Tips for improving your kitchen profit – make or buy analysis

If your staffing is stretched in the kitchen, and you need to reduce costs or streamline production to ensure profitability and consistency, consider conducting a make or buy analysis. A make or buy analysis is a process used to determine whether it is more cost-effective to prepare an ingredient in-house or to purchase it from a supplier. Here are the key steps to follow to perform a make or buy analysis:

  1. Gather data on the cost of the raw ingredients, labour, and other overhead costs associated with preparing the ingredient in-house.
  2. Gather data on the cost of purchasing the ingredient from a supplier. This includes the cost of the ingredient itself, as well as any additional costs such as delivery or freight fees.
  3. Compare the full cost of preparing the ingredient in-house with the cost of purchasing it from a supplier semi or ready-made.
  4. Consider other factors such as the quality and availability of the ready-made ingredient and the consistency and reliability of the supplier.
  5. Make an honest appraisal of whether there will be any negative customer perception if you change to a ready-made purchased product instead of continuing to produce the ingredient in-house.

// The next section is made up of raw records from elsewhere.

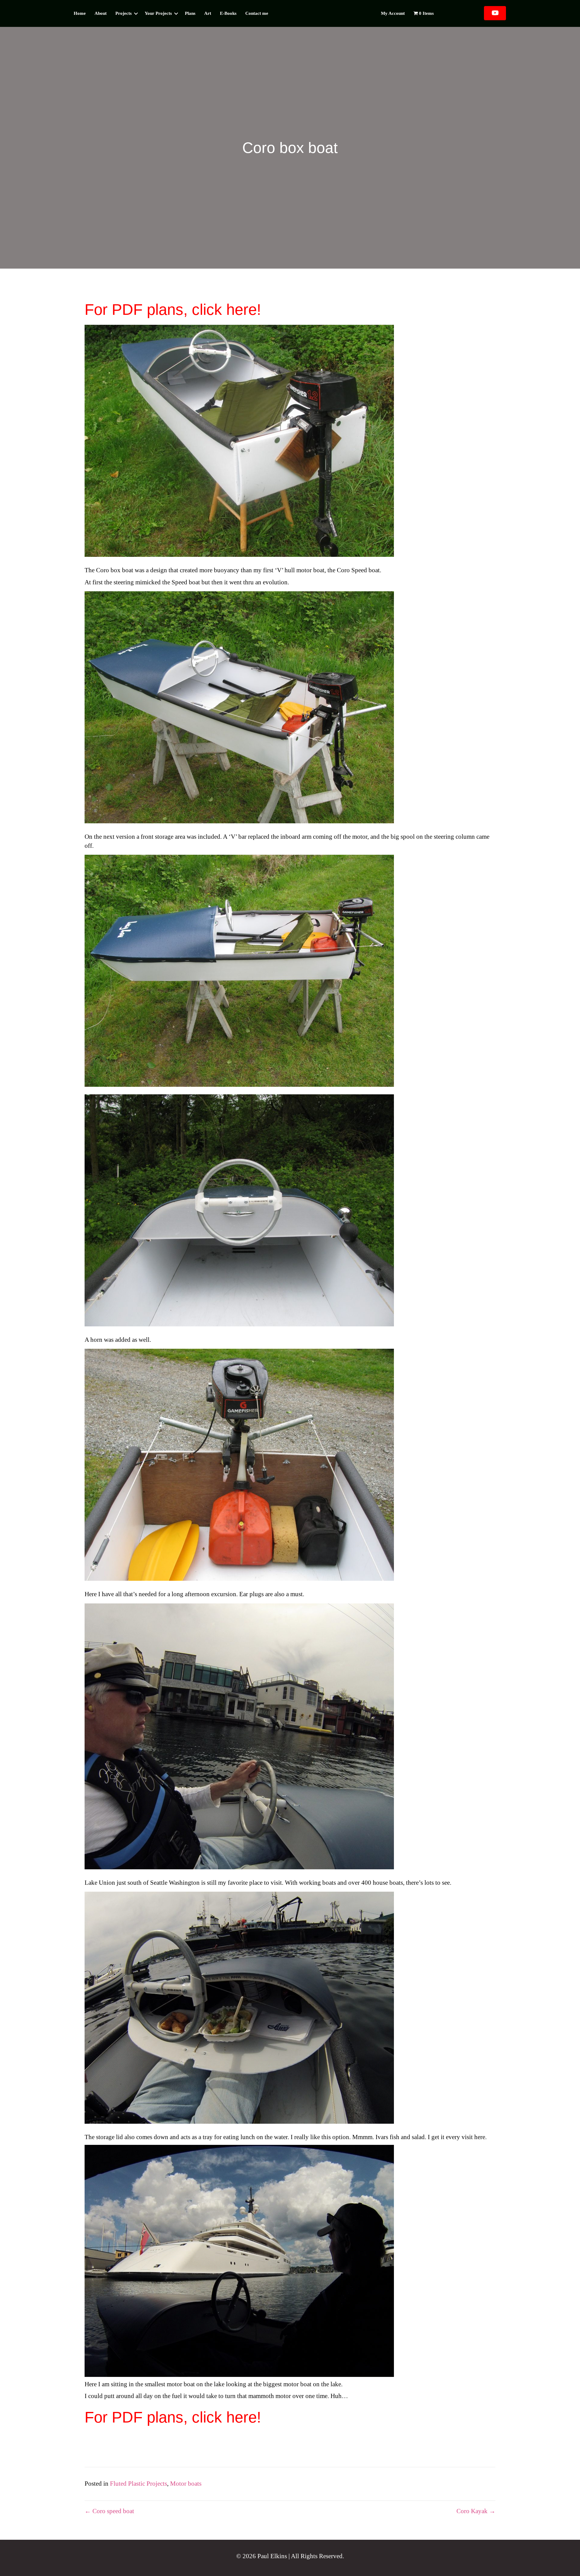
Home (80, 13)
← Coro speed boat (109, 2511)
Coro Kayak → (475, 2511)
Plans (190, 13)
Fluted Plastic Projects (138, 2483)
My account (393, 13)
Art (207, 13)
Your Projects (158, 13)
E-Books (228, 13)
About (101, 13)
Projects (123, 13)
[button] (136, 13)
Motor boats (185, 2483)
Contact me (256, 13)
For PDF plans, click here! (173, 309)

Most customers are more interested in a consistent quality, appropriate value for money product, not whether it was made from scratch in your premises or not.
  6. Make a decision on whether to prepare the ingredient in-house or to buy it in based on the results of this analysis.

Key take-away:

Maintaining profitability while staffing availability, ingredient cost and quality, power and other overhead costs are volatile requires regular reappraisal of how you do what you do. It’s likely you will have to make some changes that will be difficult to implement if they challenge your preconceived notions of how it ‘should be done’.

You may need to discuss commercial reality with some members of your kitchen team if they feel their creativity and integrity are being compromised.

The reality is, if your kitchen isn’t profitable, everyone’s out of a job.